Copernicus Publications, “the innovative open access publisher,” recently announced it was terminating one of its journals, Pattern Recognition in Physics due to concerns about the journal’s editorial practices. PRP was not even one year old. It seems the problems began when the journal’s editors agreed to a special issue on “Pattern in solar variability, their planetary origin and terrestrial impacts,” in which the issue’s editors had the temerity to “doubt the continued, even accelerated, warming as claimed by the IPCC project.”[*]According to the original explanation offered by Martin Rasmussen of Copernicus Publications, as reported by JoNova, the expression of this conclusion was a motivating factor for the “drastic decision” to terminate a journal. A letter to one of the editors also expressed “alarm” that a paper in PRP would question the IPCC.
If Copernicus indeed shuttered a journal because of disagreement with the conclusions expressed in a published paper, it would be quite shameful. But is that what happened?

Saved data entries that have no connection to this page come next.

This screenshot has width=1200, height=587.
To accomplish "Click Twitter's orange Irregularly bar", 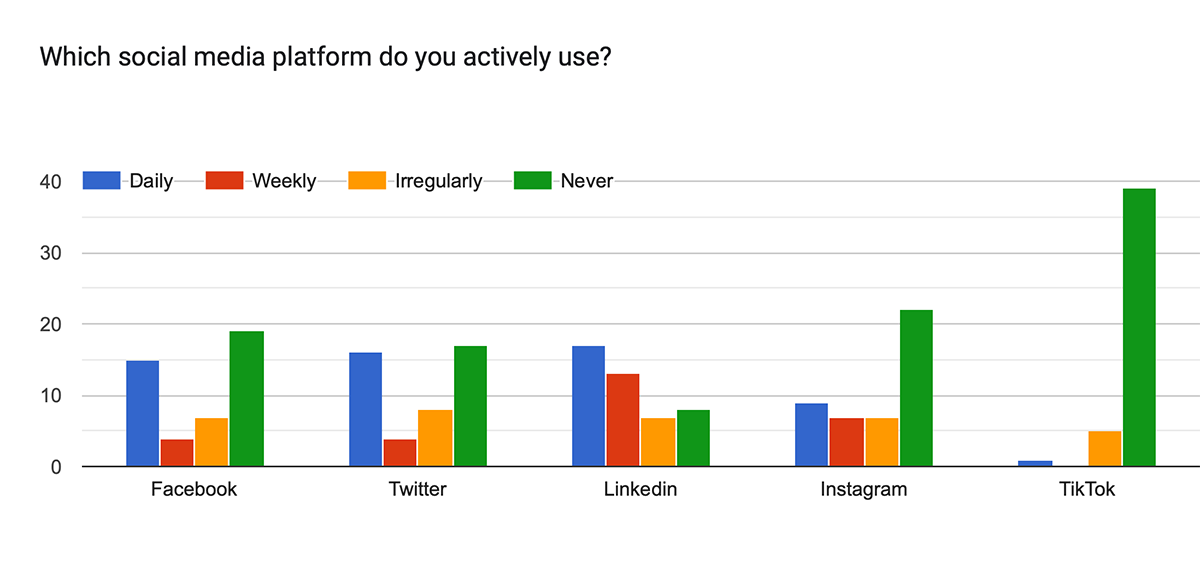I will [x=435, y=438].
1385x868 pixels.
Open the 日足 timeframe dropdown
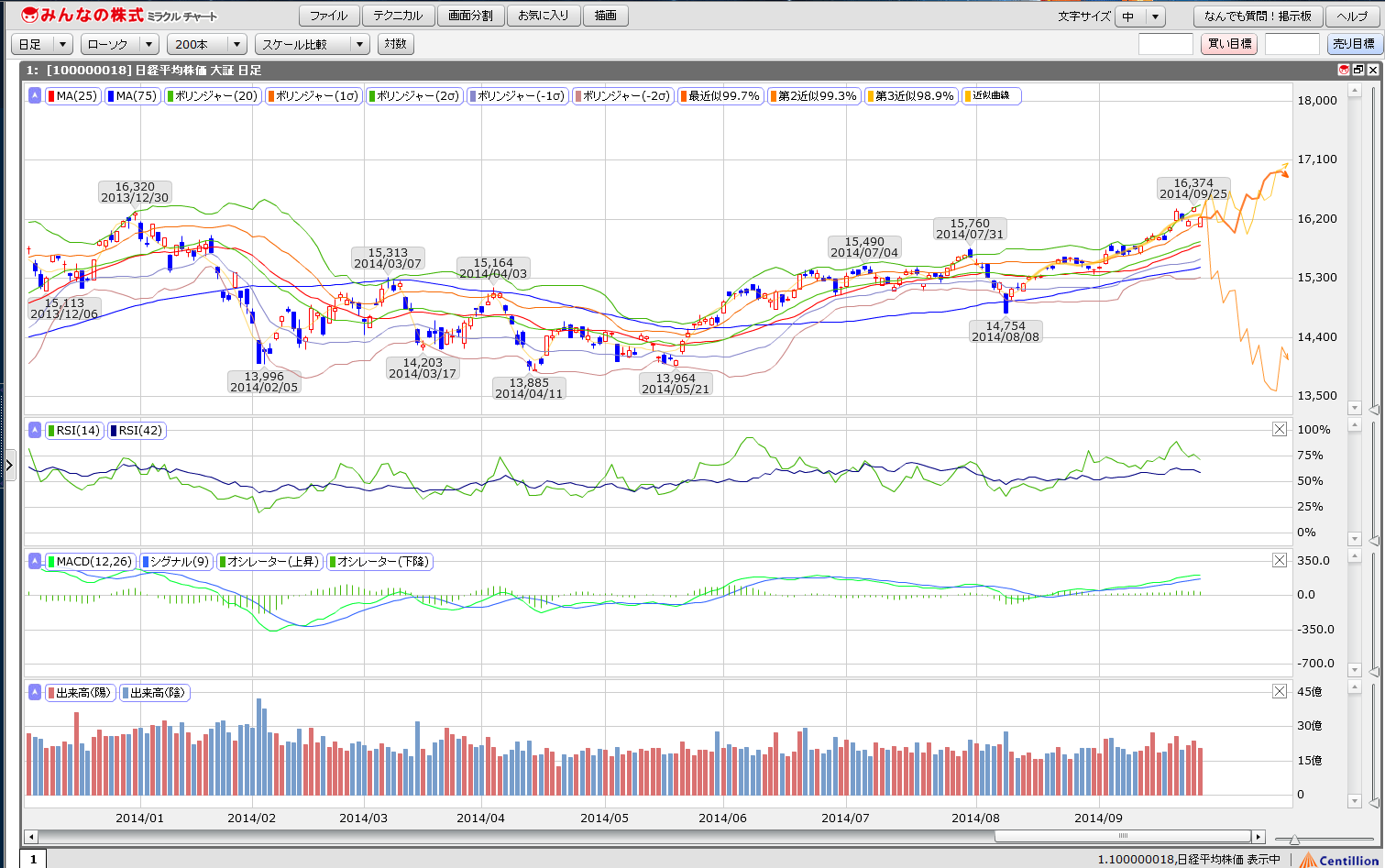coord(41,44)
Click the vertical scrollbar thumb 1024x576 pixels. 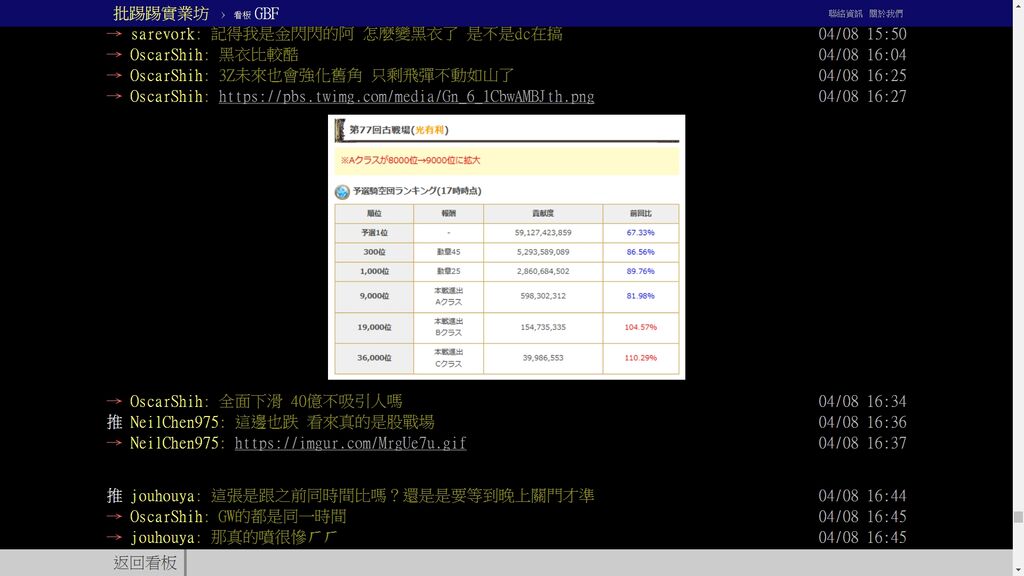click(1018, 517)
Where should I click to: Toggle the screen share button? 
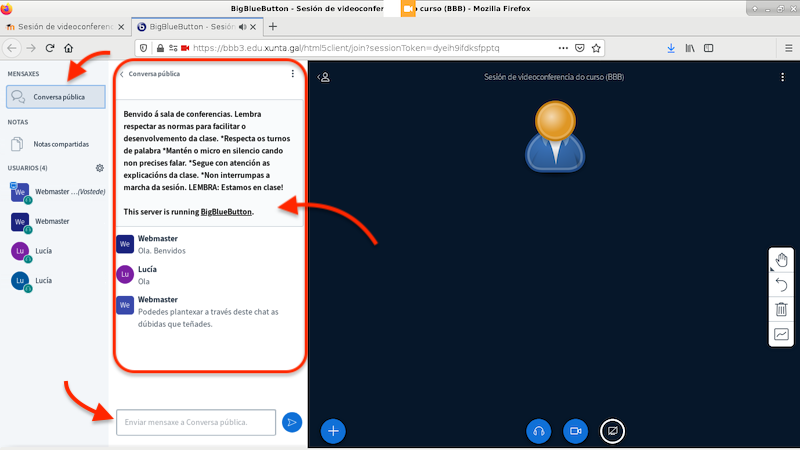612,430
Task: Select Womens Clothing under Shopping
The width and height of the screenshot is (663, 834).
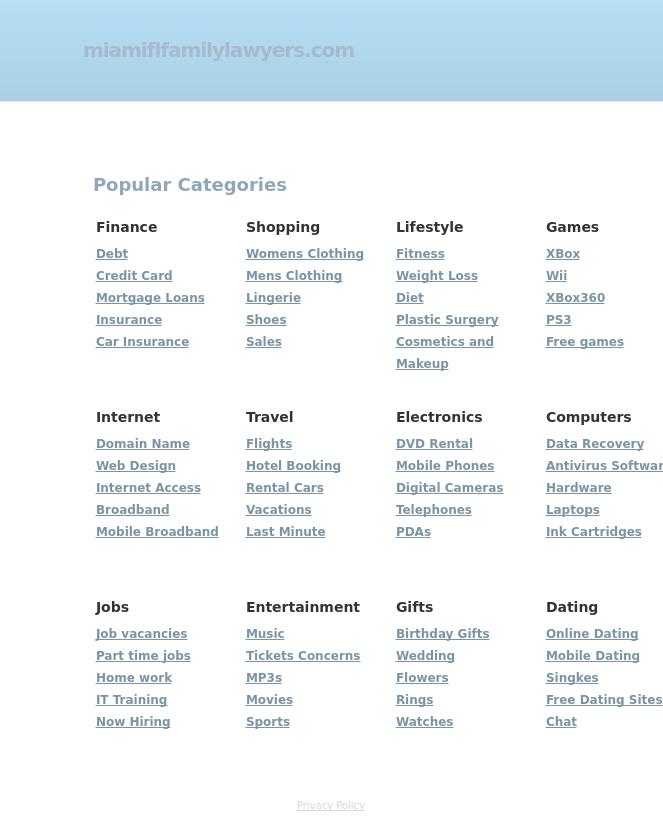Action: [304, 254]
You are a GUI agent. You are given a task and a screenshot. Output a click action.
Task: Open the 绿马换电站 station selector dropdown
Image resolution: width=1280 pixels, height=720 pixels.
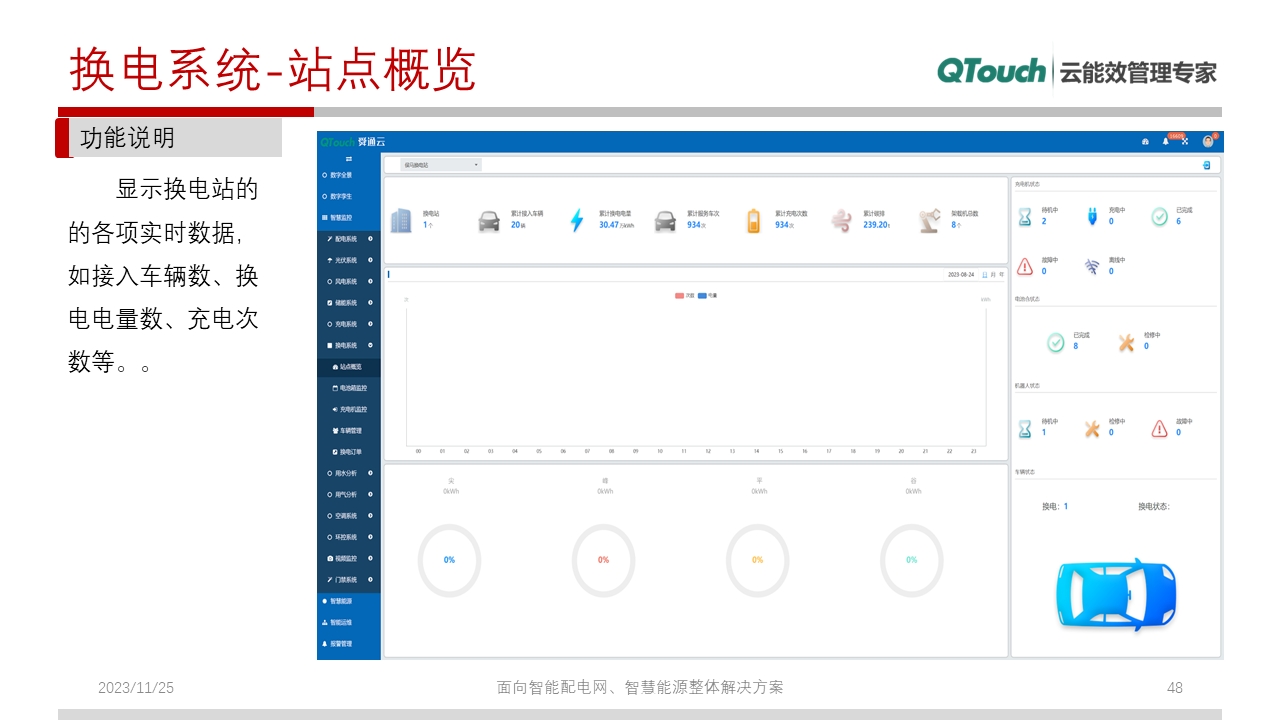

In a revised statement, Rasmussen notes “the editors selected the referees on a nepotistic basis, which we regard as malpractice in scientific publishing and not in accordance with our publication ethics we expect to be followed by the editors.” Whatever the merits of the papers at issue (and even some climate skeptics were unimpressed), it appears that PRP did violate accepted peer review norms in producing the special issue — as Anthony Watts details here — and concerns were raised about the journal last year. So it appears Copernicus did have sufficient grounds to reconsider its production of PRP. Given the wording of Rasmussen’s initial statement, however, questions remain about what prompted the publisher’s decision.
[* The IPCC is the Intergovernmental Panel on Climate Change, a UN-sponsored, intergovernmental entity that produces periodic reports on climate change.]